- Born: Rudy Fernando Ulloa Igor April 1, 1960 Puerto Natales

= Rudy Ulloa =

Rudy Fernando Ulloa Igor (born 1 April 1960 in Puerto Natales Chile) is an Argentinian politician, businessman, and media entrepreneur who was born in Chile of Chilean parents.

==Early life and education==

Ulloa was born 1 April 1960 in Puerto Natales, Chile, “a small village of fishermen with metal housing painted in primary colors.” When he was a boy, he moved with his mother, Omnia Igor; his brother, Paloma; and his stepfather, José Heriberto Sánchez, to El Carmen, a neighborhood of tin-roofed houses in Río Gallegos, Santa Cruz, Argentina. He attended the AGE School, funded by Sofía Vicic de Cepernic.

==Career==
When he was a young man helped to establish “Los Muchachos Peronistas,” a youth group that spawned many notable Argentinians which still exists today. At one rally he turned out "more than 1,000 people" in the "Patagonian cold" . Kirchner became Mayor of Rio Gallegos in 1987 and Governor of Santa Cruz in 1991, and appointed Ulloa to the Technical Secretariat.
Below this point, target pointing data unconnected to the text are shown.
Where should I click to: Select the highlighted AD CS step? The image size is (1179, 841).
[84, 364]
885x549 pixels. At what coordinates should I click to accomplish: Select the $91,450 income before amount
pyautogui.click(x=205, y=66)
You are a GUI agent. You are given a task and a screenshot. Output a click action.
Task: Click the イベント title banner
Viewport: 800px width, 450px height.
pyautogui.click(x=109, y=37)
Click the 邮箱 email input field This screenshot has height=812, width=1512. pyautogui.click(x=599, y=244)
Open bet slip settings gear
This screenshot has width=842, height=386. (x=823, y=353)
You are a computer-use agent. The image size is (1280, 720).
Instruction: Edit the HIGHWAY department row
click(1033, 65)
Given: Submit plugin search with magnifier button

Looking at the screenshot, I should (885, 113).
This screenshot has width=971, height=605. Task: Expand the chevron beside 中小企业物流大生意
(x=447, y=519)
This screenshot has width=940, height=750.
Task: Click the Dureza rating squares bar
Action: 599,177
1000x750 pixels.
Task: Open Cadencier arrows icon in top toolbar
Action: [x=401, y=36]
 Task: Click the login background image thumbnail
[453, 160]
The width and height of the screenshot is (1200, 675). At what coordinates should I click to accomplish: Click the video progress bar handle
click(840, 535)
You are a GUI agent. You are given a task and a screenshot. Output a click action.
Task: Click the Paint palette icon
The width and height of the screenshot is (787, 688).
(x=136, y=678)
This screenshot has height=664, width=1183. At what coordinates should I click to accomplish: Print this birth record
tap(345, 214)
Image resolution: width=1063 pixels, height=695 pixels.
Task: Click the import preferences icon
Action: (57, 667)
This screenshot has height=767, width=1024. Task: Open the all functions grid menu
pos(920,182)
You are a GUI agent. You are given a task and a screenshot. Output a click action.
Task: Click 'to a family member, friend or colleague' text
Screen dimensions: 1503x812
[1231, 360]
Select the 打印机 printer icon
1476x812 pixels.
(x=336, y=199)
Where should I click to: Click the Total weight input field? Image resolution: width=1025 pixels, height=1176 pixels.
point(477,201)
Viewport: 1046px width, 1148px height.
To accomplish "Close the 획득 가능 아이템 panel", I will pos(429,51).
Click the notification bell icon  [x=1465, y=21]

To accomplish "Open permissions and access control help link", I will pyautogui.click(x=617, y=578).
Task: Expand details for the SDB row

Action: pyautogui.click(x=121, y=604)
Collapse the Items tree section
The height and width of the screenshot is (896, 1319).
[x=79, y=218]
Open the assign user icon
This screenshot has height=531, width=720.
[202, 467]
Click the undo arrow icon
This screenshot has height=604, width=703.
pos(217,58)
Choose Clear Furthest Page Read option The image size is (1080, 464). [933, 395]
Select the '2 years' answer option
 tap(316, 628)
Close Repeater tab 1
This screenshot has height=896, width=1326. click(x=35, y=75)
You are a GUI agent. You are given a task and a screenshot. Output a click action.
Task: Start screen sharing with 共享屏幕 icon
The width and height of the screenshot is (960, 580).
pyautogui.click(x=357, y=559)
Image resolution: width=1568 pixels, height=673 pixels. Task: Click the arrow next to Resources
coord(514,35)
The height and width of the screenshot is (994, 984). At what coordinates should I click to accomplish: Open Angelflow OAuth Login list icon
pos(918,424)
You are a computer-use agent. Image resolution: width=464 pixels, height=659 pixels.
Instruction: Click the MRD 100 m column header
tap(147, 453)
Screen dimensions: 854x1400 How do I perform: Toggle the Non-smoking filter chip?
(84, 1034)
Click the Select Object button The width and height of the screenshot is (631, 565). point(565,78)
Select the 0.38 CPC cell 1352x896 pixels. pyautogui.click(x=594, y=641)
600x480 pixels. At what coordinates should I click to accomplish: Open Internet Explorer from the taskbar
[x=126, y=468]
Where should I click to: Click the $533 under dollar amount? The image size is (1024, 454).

Ulloa began publishing a newspaper called El Periódico. During Kirchner’s third term as governor, Ulloa was in charge of TV channel, Channel 5 Community and Channel 2 Rio Gallegos.
Ulloa later became president of a multimedia business that included a daily newspaper, an FM radio station, a production company, and a local TV channel.

==Controversies==
In May 2013, journalist Jorge Lanata claimed that Ulloa owned a mansion in Rio Gallegos, “a fleet of nine high-end cars,” and other expensive property. In April 2014, Ulloa bought a $2 million farm that included a heated pool, soccer field, and a small theater. According to Clarin, at this point he already owned four houses in Rio Gallegos. In 2009, he had purchased a $700,000 mansion in Lomas de San Isidro, a $150,000 field in San Pedro, and an expensive property in the gated Pilar del Este district. The Clarin report stated that at least one source of his wealth was the income from the government’s advertising in his media properties, from which he had earned over $22 million during the “Kirchner decade.” Clarin reported that even after it folded, “El Periódico continued to receive government advertising.”

It was reported in 2013 that Ulloa had collected campaign funds for Nestor Kirchner from the firm San Isidro, owned by Raul "Cacho" Espinosa, who in return for his donations was promised fishing permits by Ulloa.